The observation space includes the cosine and sine of the robot’s joint angles, the angular velocities, and distances of the ball relative to the top and bottom of the cup, along with the cup’s position and the current timestep. The action space for the robot is defined by the torques applied to each joint. For episode-based methods, the parameter space is expanded to 15 dimensions, which includes two weights for the basis functions per joint and the duration of the throw, namely the ball release time.

Action penalties are implemented in the form of squared torque sums applied across all joints, penalizing excessive force and encouraging efficient motion. The reward function at each timestep t before the final timestep T penalizes the action penalty, while at t=T, a non-Markovian reward based on the ball’s position relative to the cup and the action penalty is considered.

An additional reward component at the final timestep T assesses the chosen ball release time to ensure it falls within a reasonable range. The overall return for an episode is the sum of the rewards at each timestep, the task-specific reward, and the release time reward.

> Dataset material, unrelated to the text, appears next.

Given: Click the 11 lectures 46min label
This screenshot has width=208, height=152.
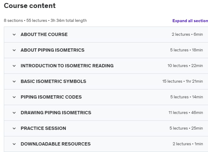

A successful throw in this task is determined by the ball landing in the cup at the episode’s conclusion, showcasing the robot’s ability to accurately predict and execute the complex motion required for this popular party game.

Name	Description	Horizon	Action Dimension	Observation Dimension
`fancy/BeerPong-v0`	Beer Pong task, based on a custom environment with multiple task variations	300	3	29
`fancy/BeerPongStepBased-v0`	Step-based rewards for the Beer Pong task, based on a custom environment with episodic rewards	300	3	29
`fancy/BeerPongFixedRelease-v0`	Beer Pong with fixed release, based on a custom environment with episodic rewards	300	3	29

Variations of existing environments

Name	Description	Horizon	Action Dimension	Observation Dimension
`fancy/Reacher-v0`	Modified (5 links) gymnasiums’s mujoco `Reacher-v2` (2 links)	200	5	21
`fancy/ReacherSparse-v0`	Same as `fancy/Reacher-v0`, but the distance penalty is only provided in the last time step.	200	5	21
`fancy/LongReacher-v0`	Modified (7 links) gymnasiums’s mujoco `Reacher-v2` (2 links)	200	7	27
`fancy/LongReacherSparse-v0`	Same as `fancy/LongReacher-v0`, but the distance penalty is only provided in the last time step.	200	7	27
`fancy/Reacher5d-v0`	Reacher task with 5 links, based on Gymnasium’s `gym.envs.mujoco.ReacherEnv`	200	5	20
`fancy/Reacher5dSparse-v0`	Sparse Reacher task with 5 links, based on Gymnasium’s `gym.envs.mujoco.ReacherEnv`	200	5	20
`fancy/Reacher7d-v0`	Reacher task with 7 links, based on Gymnasium’s `gym.envs.mujoco.ReacherEnv`	200	7	22
`fancy/Reacher7dSparse-v0`	Sparse Reacher task with 7 links, based on Gymnasium’s `gym.envs.mujoco.ReacherEnv`	200	7	22
`fancy/HopperJumpSparse-v0`	Hopper Jump task with sparse rewards, based on Gymnasium’s `gym.envs.mujoco.Hopper`	250	3	15 / 16*
`fancy/HopperJump-v0`	Hopper Jump task with continuous rewards, based on Gymnasium’s `gym.envs.mujoco.Hopper`	250	3	15 / 16*
`fancy/AntJump-v0`	Ant Jump task, based on Gymnasium’s `gym.envs.mujoco.Ant`	200	8	119
`fancy/HalfCheetahJump-v0`	HalfCheetah Jump task, based on Gymnasium’s `gym.envs.mujoco.HalfCheetah`	100	6	112
`fancy/HopperJumpOnBox-v0`	Hopper Jump on Box task, based on Gymnasium’s `gym.envs.mujoco.Hopper`	250	4	16 / 100*
`fancy/HopperThrow-v0`	Hopper Throw task, based on Gymnasium’s `gym.envs.mujoco.Hopper`	250	3	18 / 100*
`fancy/HopperThrowInBasket-v0`	Hopper Throw in Basket task, based on Gymnasium’s `gym.envs.mujoco.Hopper`	250	3	18 / 100*
`fancy/Walker2DJump-v0`	Walker 2D Jump task, based on Gymnasium’s `gym.envs.mujoco.Walker2d`	300	6	18 / 19*

*Observation dimensions depend on configuration.

MP Environments

Most of these envs also exist as MP-variants. Refer to them using fancy_DMP/<name> fancy_ProMP/<name> or fancy_ProDMP/<name>.